The Sealing of Dhuum

Unique among the other spells and rituals on this list, the sealing of Dhuum occurred not once, but thrice. Dhuum was the original god of death. He banned resurrection and undeath, and consumed the souls of the dead to make himself stronger. Effectively, this meant there were no ghosts, no necromantic minions, and no spirits to aid ritualists and revenants.

Along came Grenth, the demigod son of Dwayna, goddess of life, healing, and air, and Malchor, the mortal sculptor who attempted to immortalize her beauty. Grenth, with the aid of seven mortals, challenged Dhuum to combat and won, sealing the ancient god in the Hall of Judgment. The mortals who aided Grenth were granted power and domains in the Underworld and became known as the Seven Reapers.

Dhuum was sealed for centuries until he allied with two other fallen gods, Abaddon, god of secrets and magic, and Menzies, Balthazar’s half-brother, also known as the Lord of Destruction. With their assistance, Dhuum staged a coup in the Underworld, imprisoning the Reapers and taking control of their lands. A group of mortals recovered the Reapers and stood against Dhuum. Without Grenth’s help, the Reapers were only able to channel their energy into putting Dhuum to sleep. The slumber was temporary; Dhuum continued gathering souls to prepare for his return.
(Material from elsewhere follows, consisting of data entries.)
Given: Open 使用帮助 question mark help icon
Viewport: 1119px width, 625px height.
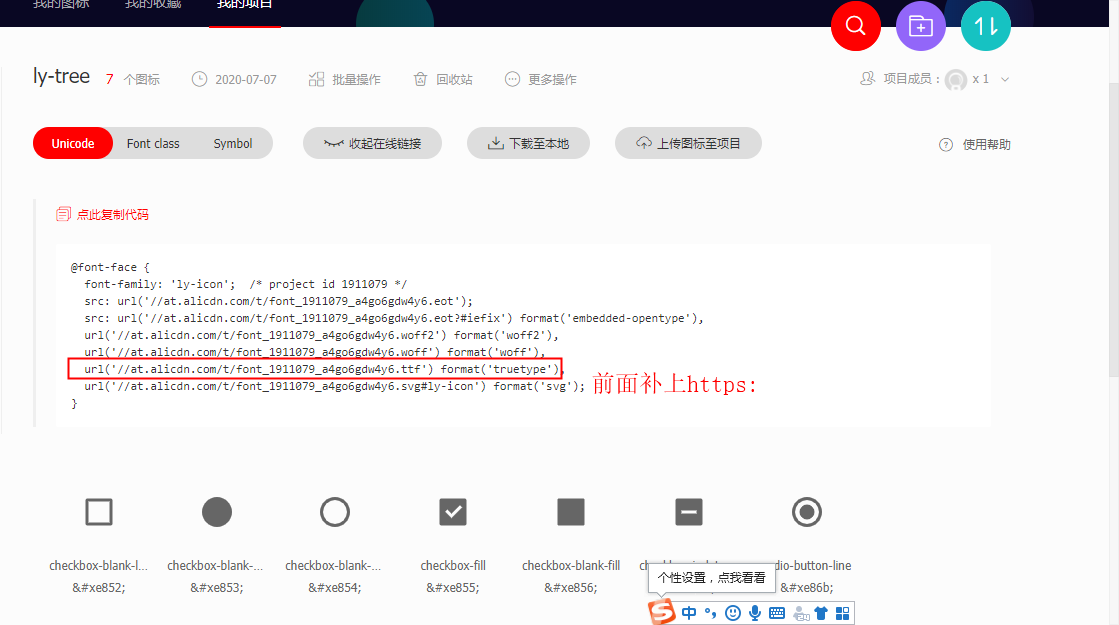Looking at the screenshot, I should point(946,144).
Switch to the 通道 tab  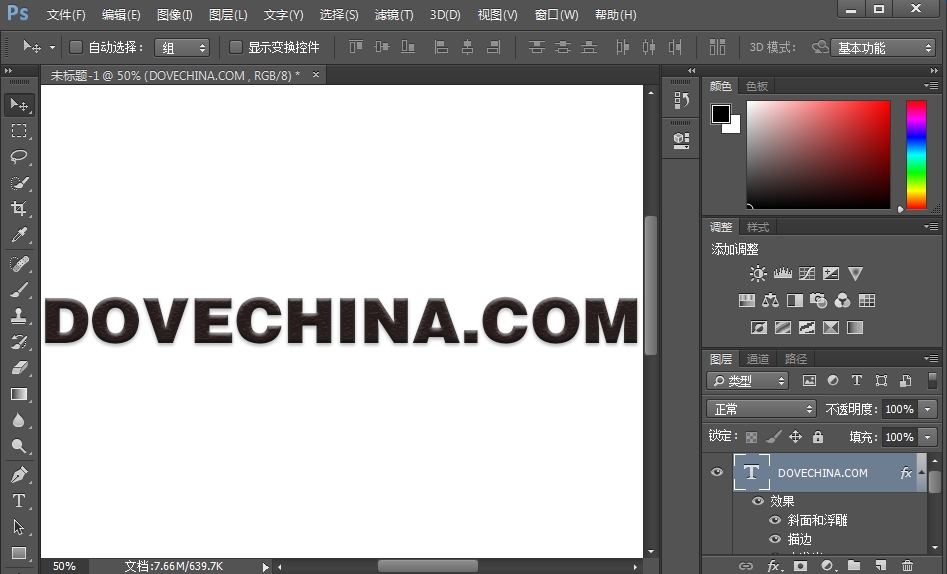(758, 359)
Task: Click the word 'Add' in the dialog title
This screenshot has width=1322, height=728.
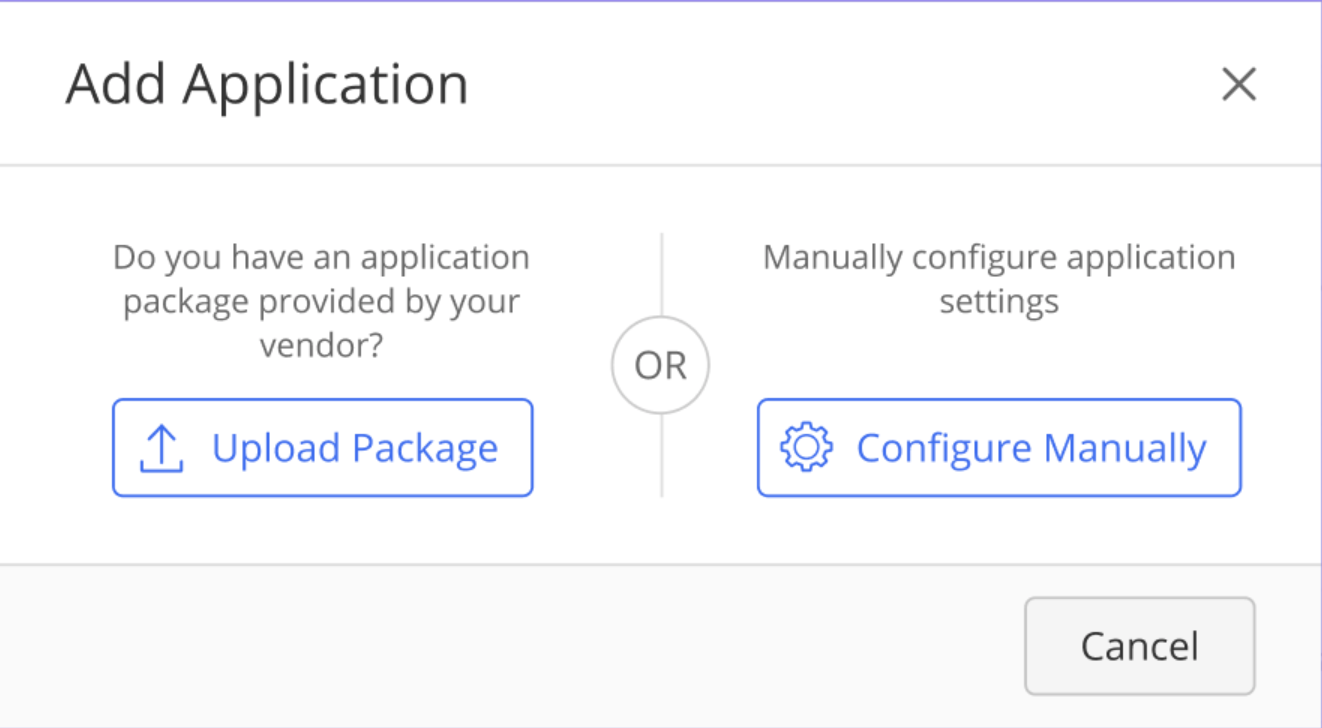Action: [117, 85]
In 1330 AE, followers of Grenth began showing up dead around Tyria. The corpses were clawed rather viciously by skeletons and carried traces of the Underworld. One of the dead men clutched a journal with only a few words legible, indicating that someone known as “the red lady” was searching for allies. Mortals heeded the call, entering the Underworld only to realize it was in disarray since Grenth’s departure from Tyria. They discovered the red lady was Desmina, Grenth’s first and most faithful follower. After reuniting Desmina’s body with her soul, they charged up the River of Souls, which had been redirected to flow to the Hall of Judgment and Dhumm within, reclaimed the three statues of Grenth, and eventually faced the god himself.
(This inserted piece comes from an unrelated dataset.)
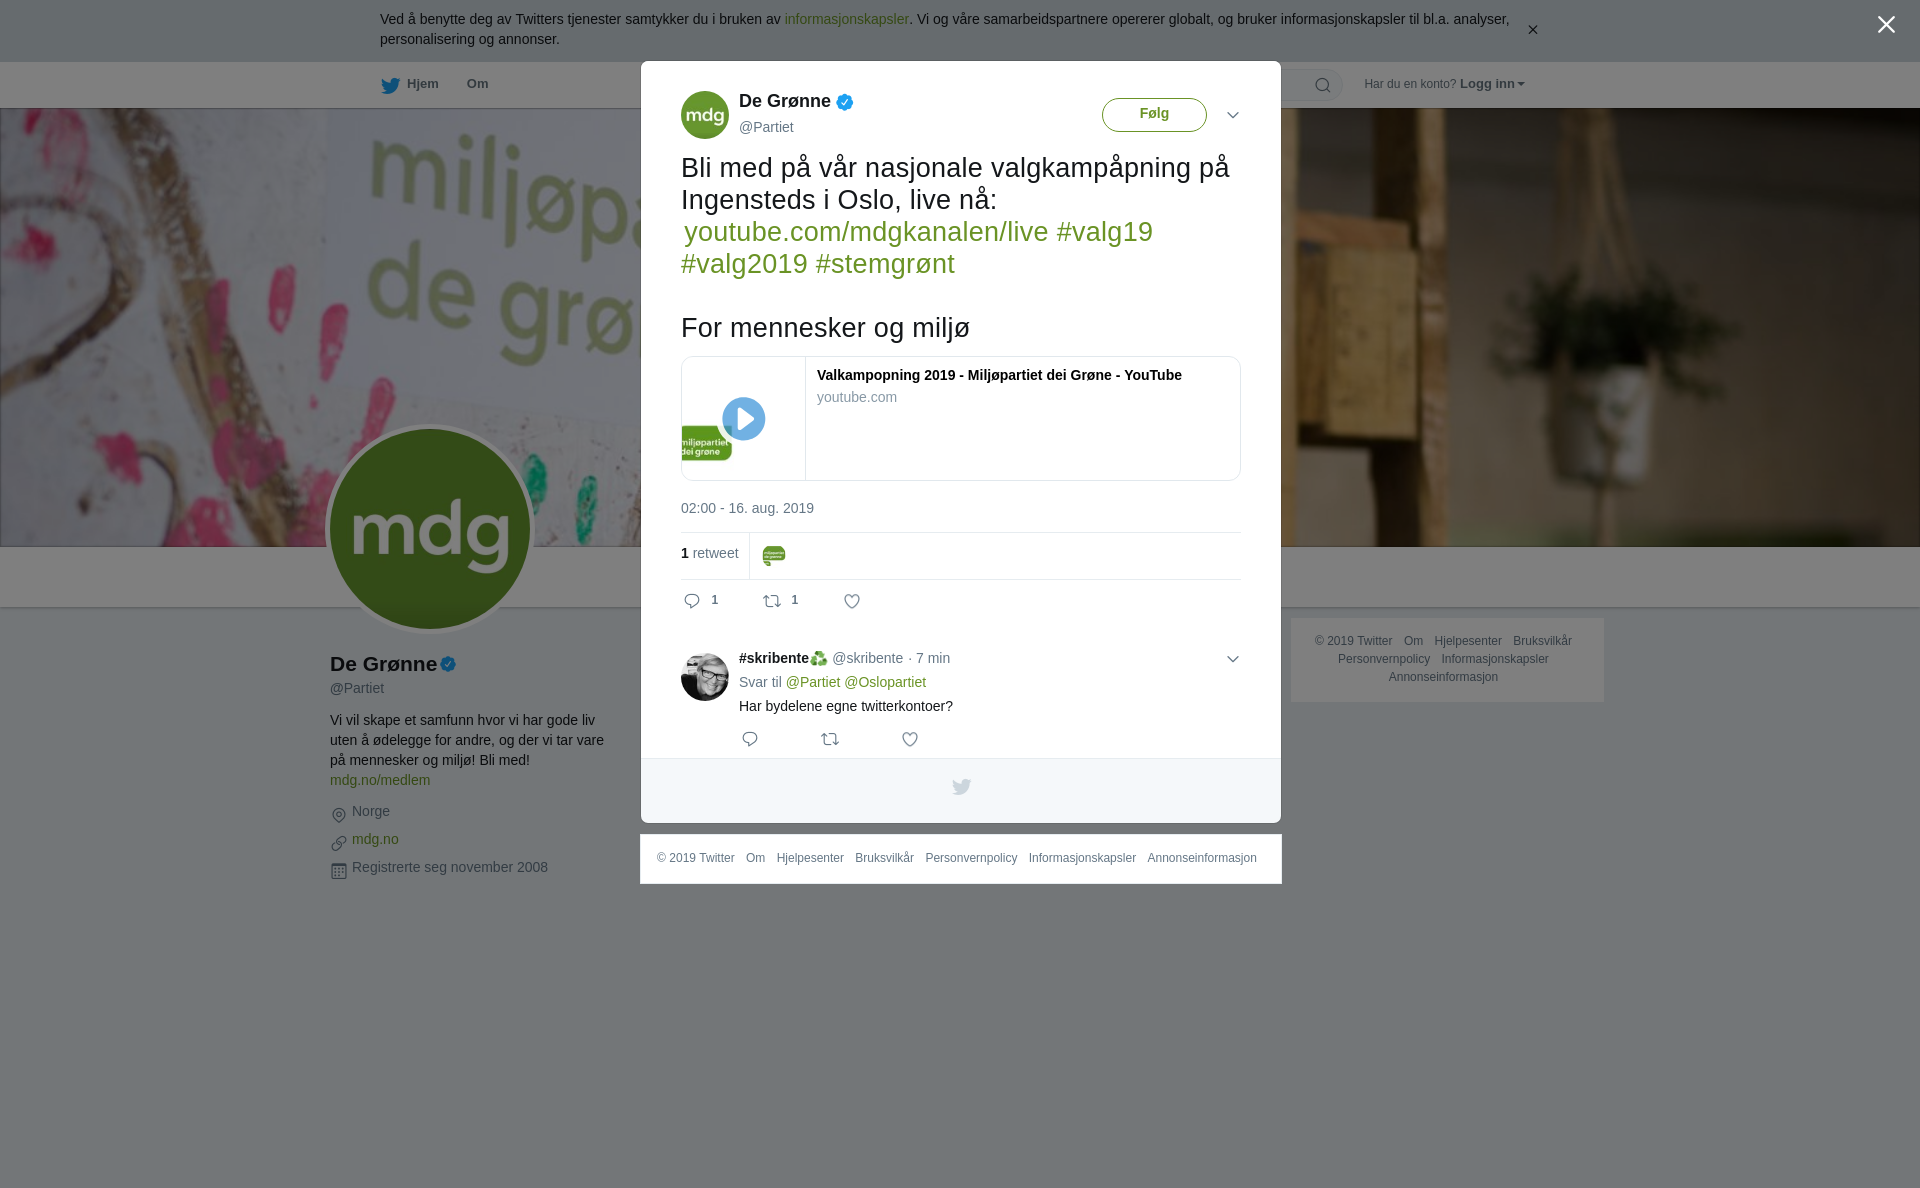Reply to the skribente comment

coord(750,739)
Though Desmina was supposedly too weak to do most of the work, the mortals protected the Seven Reapers and distracted Dhuum long enough to trap him. He released his trump card: a devastating attack that separated the mortals from their souls. The Reapers perished under suspicious circumstances, but conveniently, the mortals were able to reunify with their souls and stand in for Grenth’s followers long enough to bring the ritual to completion. Desmina revealed that this time the ritual’s bonds were strong enough to hold Dhuum for good, though whether the terse and mysterious red lady intended to claim sole rulership of the Underworld all along is as yet unclear.

The Future of Death in Tyria

Except for the sealing of Mad King Thorn, every one of these spells or rituals was directly tied to the human gods. Now that they’ve left Tyria or been destroyed (here’s looking at you, Balthazar), who knows what’ll happen? Judging by Kormir’s Sanctum and the Underworld, their previous domains are still being tended by their followers. But Kralkatorrik’s returned to the Mists after our failed attempt to kill him, presumably gobbling up more magic to heal his wounds, so the fate of many of the beings in the Mists is uncertain. What is clear is that, though the gods may be gone, their magic is not. And while it may be their magic, the choice to use it is still ours.